Task goal =>
Restate, word for word, the run of lines that starts at the line containing "This screenshot has height=800, width=736." and ends with the final line of the listing. Leave pictures out.

○ ○ ○ ○ ○ ○ ○

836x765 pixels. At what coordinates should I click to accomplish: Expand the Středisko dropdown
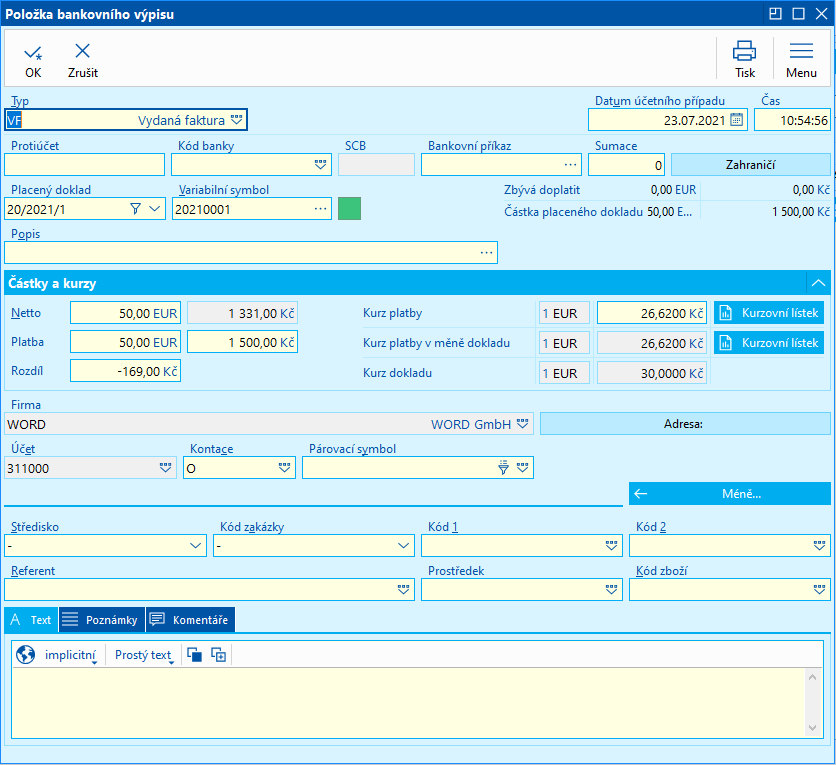tap(196, 546)

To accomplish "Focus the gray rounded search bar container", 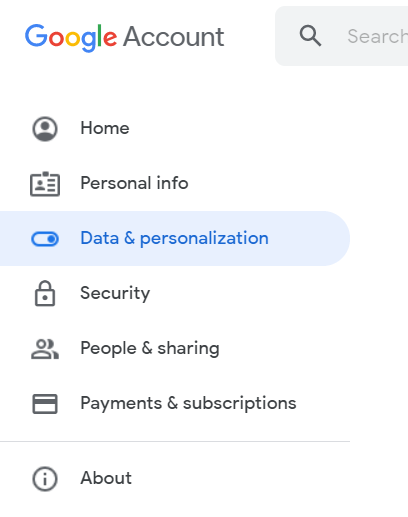I will click(x=342, y=36).
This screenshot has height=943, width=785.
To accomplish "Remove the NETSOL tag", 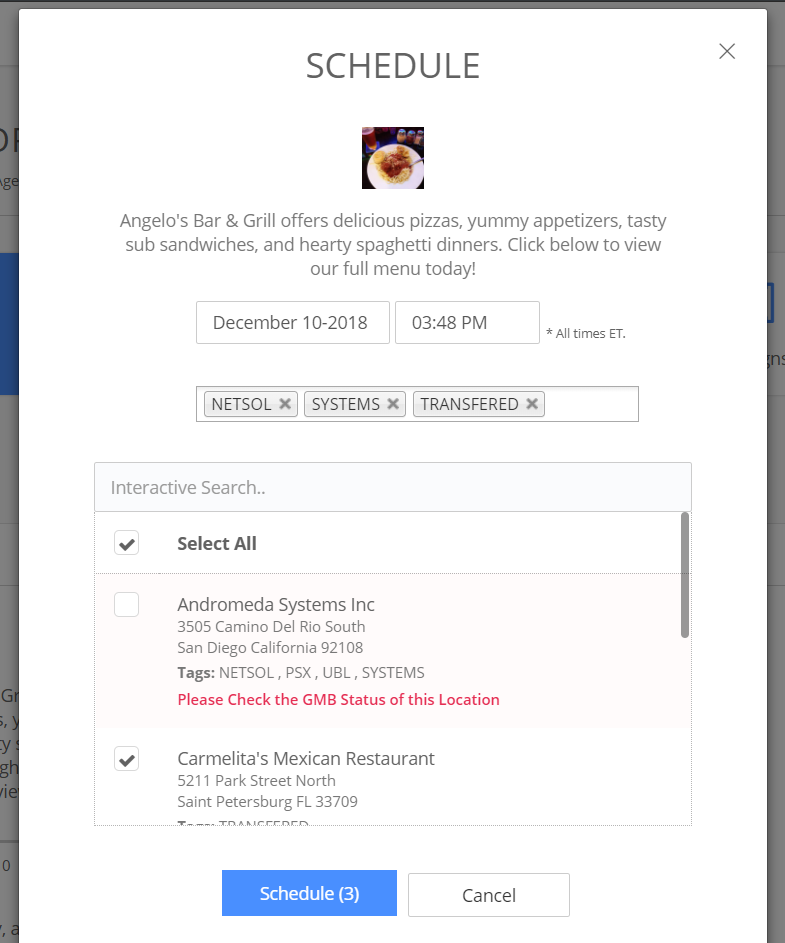I will click(x=285, y=404).
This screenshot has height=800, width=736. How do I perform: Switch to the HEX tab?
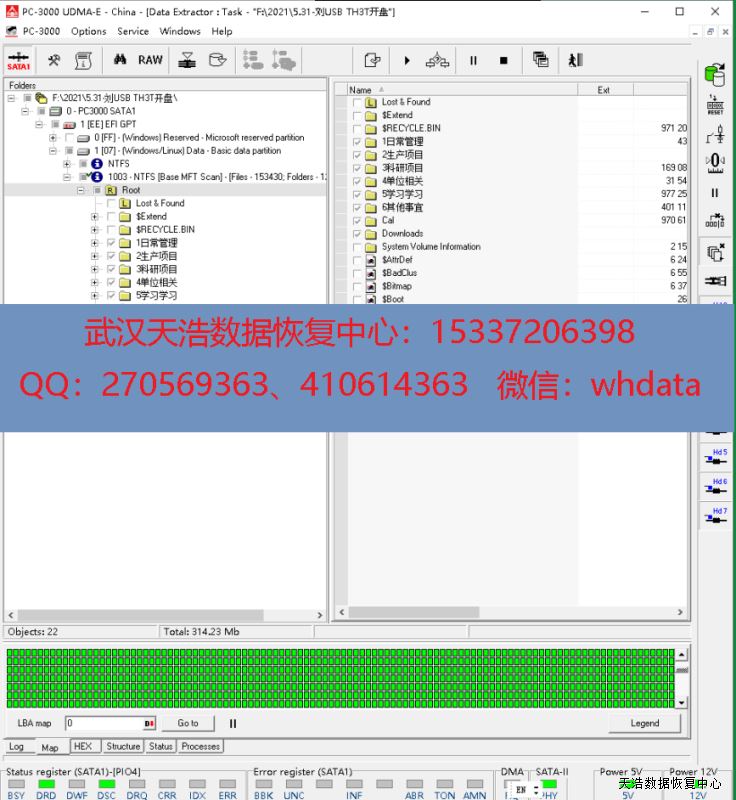click(83, 746)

○ ○ ○ ○ ○ ○ ○

Response area =>
This screenshot has height=800, width=736. How do I perform: Switch to the HEX tab?
click(83, 746)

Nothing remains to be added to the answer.